2 OCTOBER 1976, Page 3

Political Commentary

Oh God! Oh Blackpool!

John Grigg

Since last weekend Blackpool has been the political capital of England, with most of our Present ruling establishment—Labour ministers and trade union leaders—collected there. In many ways it is a suitable place to serve as our capital city in the mid-Seventies, With its emphasis upon recreation and consumption, its tawdry squalor, its Philistine complacency, and the universal smell of fish and chips (with associated sauces) poisoning the sea air. All in all Blackpool is a living monument to the conservatism of the English working class.

So, alas, is the Labour Party. Though to outward appearance no longer a proletarian Party, its prevailing ethos is still that of class war, and Labour conference delegates seem intent upon remaining mentally, if not financially, proletarian. They do not think of Britain as a national community with shared loyalties and problems, but as a Country in which there is an unresolved struggle between 'working people' and 'the Capitalist system'. Their attitude can fairly be expressed in the syllogism: Labour is good, Labour is socialist, therefore socialism Must be good. And their definition of socialism is that enshrined in the party's fifty-yearold constitution. Of course this is not the attitude of most Labour voters, nor is it the attitude of the present Labour leadership. But neither voters nor leaders have yet succeeded in modifying the traditional character of the party itself, which—as the Pound's latest plunge indicates—is now a Most grave threat to the British economy.

Any half-witted backwoodsman from a Constituency Labour party in suburbia or the shires who goes to the rostrum and, after denouncing the capitalist conspiracy, argues that Britain should swiftly be transformed into a complete socialist state, is almost sure to get a cheer. But the case for a mixed economy and the measures necessary to Make it work is virtually never stated from the floor, let alone applauded. If any major trade union leader would have the courage to say that free collective bargaining would either destroy, or be destroyed by, the sort of socialism that the backwoodsmen advocate, the effect upon world confidence would be electric. Instead, most union leaders are still Preaching that sort of socialism themselves.

Mr Callaghan, for his part, made a brave speech on Tuesday, and it is worth recalling the conference's reaction to it in some detail. His tribute to Sir Harold Wilson was listened to in silence until he mentioned Lady Wilson, When there was a round of sympathetic applause. (On Monday the delegates gave Sir Harold a very tepid reception when he appeared on the platform, but there was strong applause—which he heard—for a

caustic reference to his resignation honours list.) At only six points in Mr Callaghan's speech (apart from the moment when he sat down) were his words received with anything like enthusiasm. The first was more than half-way through, when he declared that all forms of racial discrimination must be opposed. The next was when he thanked Michael Foot for his loyal cooperation. The third, when he attacked 'the expensive and bureaucratic local government structure foisted on us by the last Conservative administration'. The fourth, when he praised the women's peace movement in Ulster. The fifth—significantly—when he said that Labour's national executive was responsible only for its statements and resolutions, whereas the Government was accountable for its actions. And finally, when he asked if the Party was satisfied with a youth movement 'increasingly dominated by a single brand of socialist sectarianism'.

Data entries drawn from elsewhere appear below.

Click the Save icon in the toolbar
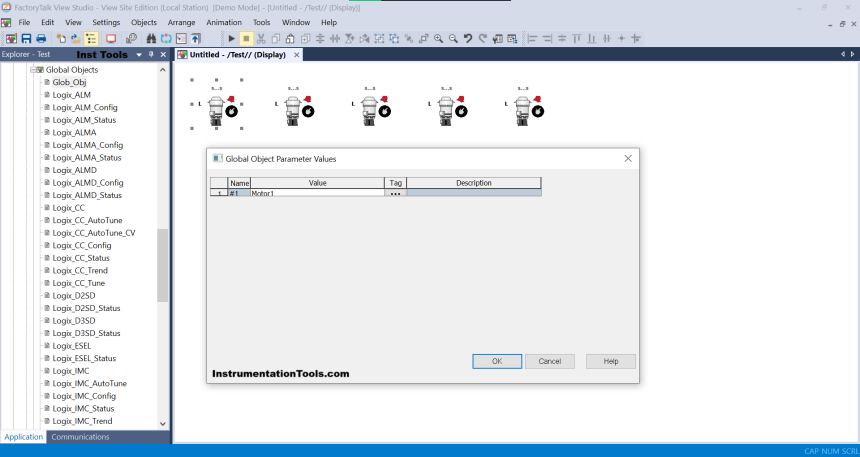This screenshot has width=860, height=457. (x=27, y=39)
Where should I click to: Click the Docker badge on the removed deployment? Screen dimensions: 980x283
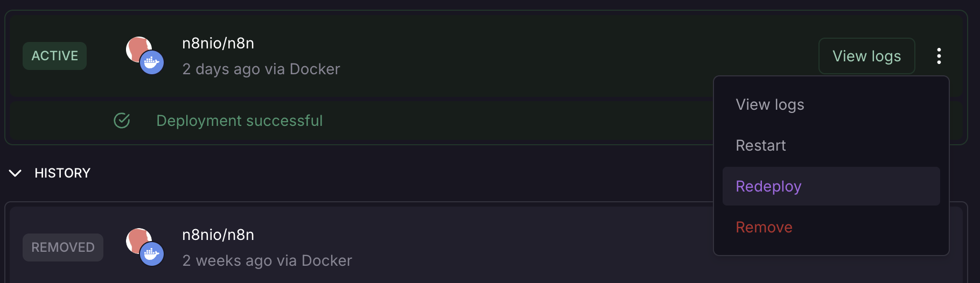(152, 254)
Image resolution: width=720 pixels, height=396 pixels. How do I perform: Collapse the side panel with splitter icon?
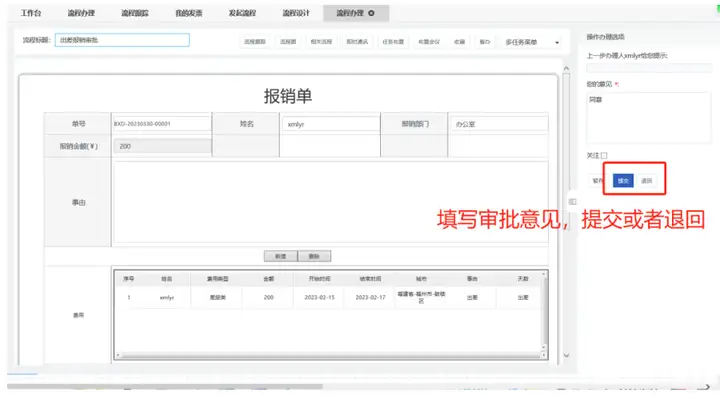[x=572, y=202]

On the other hand there was no response at all when he said, earlier: 'Of course in Eastern Europe you cannot price yourself out of a job because you cannot withdraw your labour, so those governments can guarantee at least the appearance of full employment. But that is not, I understand, the democratic way'. There was no response when he said that inflation had hit hardest 'not those with the strongest bargaining power' (words absent from the prepared text of his speech) but 'the poor, the old and the sick'. And there was only brief and perfunctory applause for his crucial statement that industry 'must be able to earn a surplus, which is a euphemism for saying that they must make a profit'.

Perhaps it was something that he was able to utter such a heresy at all without being booed. In any case, many of the passages that failed to please the delegates were calculated, for that very reason, to impress the general British public and the world at large. Mr Callaghan is a good party man, but he knows that in the present crisis he has to put the nation first. As a foreign journalist remarked to me, he speaks—unlike his predecessor—with authority. But will he be authoritative in deeds as well as words? It is clear that he has decided to get at the Left through the national executive, rather than by trying, as Gaitskell vainly did, to tamper with the Party's official creed.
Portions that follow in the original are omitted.